Task statement
Copy every line of the data below exactly as given, except for the pictures.

Stored dataset items:
=== Begin Enclosure ===

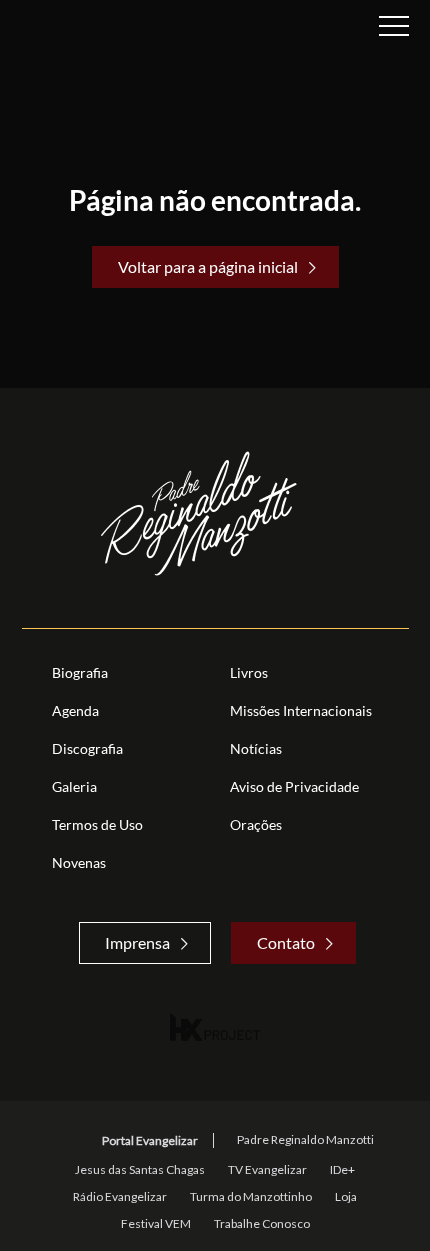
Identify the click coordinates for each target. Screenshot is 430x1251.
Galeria (74, 786)
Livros (249, 672)
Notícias (256, 748)
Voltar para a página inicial (208, 266)
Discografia (87, 748)
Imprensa (137, 942)
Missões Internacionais (301, 710)
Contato (286, 942)
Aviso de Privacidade (294, 786)
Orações (256, 824)
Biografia (80, 672)
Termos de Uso (97, 824)
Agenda (75, 710)
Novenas (79, 862)
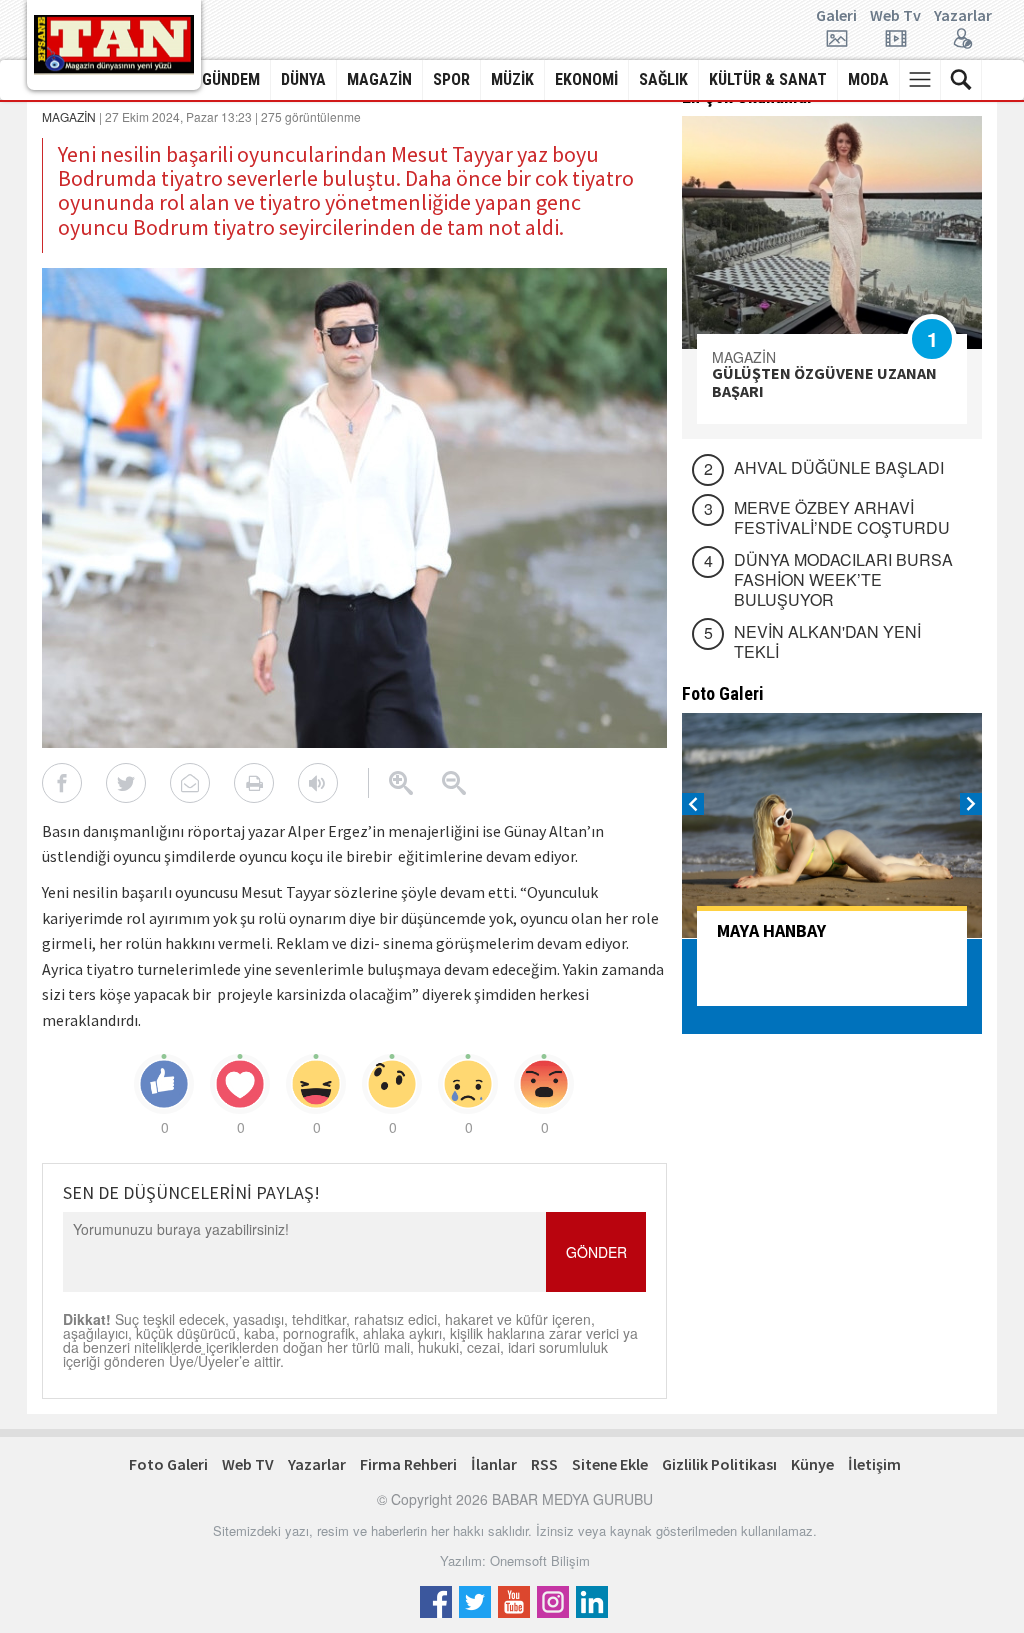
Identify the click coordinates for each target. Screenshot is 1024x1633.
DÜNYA (303, 79)
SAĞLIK (663, 79)
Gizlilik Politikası (719, 1464)
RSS (544, 1464)
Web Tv (895, 16)
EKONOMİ (586, 79)
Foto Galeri (168, 1464)
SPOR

=== End Enclosure ===

Output for this task
Identify the click coordinates for each target. Screenshot is 430x1251.
Galeria (74, 786)
Livros (249, 672)
Notícias (256, 748)
Voltar para a página inicial (208, 266)
Discografia (87, 748)
Imprensa (137, 942)
Missões Internacionais (301, 710)
Contato (286, 942)
Aviso de Privacidade (294, 786)
Orações (256, 824)
Biografia (80, 672)
Termos de Uso (97, 824)
Agenda (75, 710)
Novenas (79, 862)
Identify the click coordinates for each target. Screenshot is 1024x1633.
DÜNYA (303, 79)
SAĞLIK (663, 79)
Gizlilik Politikası (719, 1464)
RSS (544, 1464)
Web Tv (895, 16)
EKONOMİ (586, 79)
Foto Galeri (168, 1464)
SPOR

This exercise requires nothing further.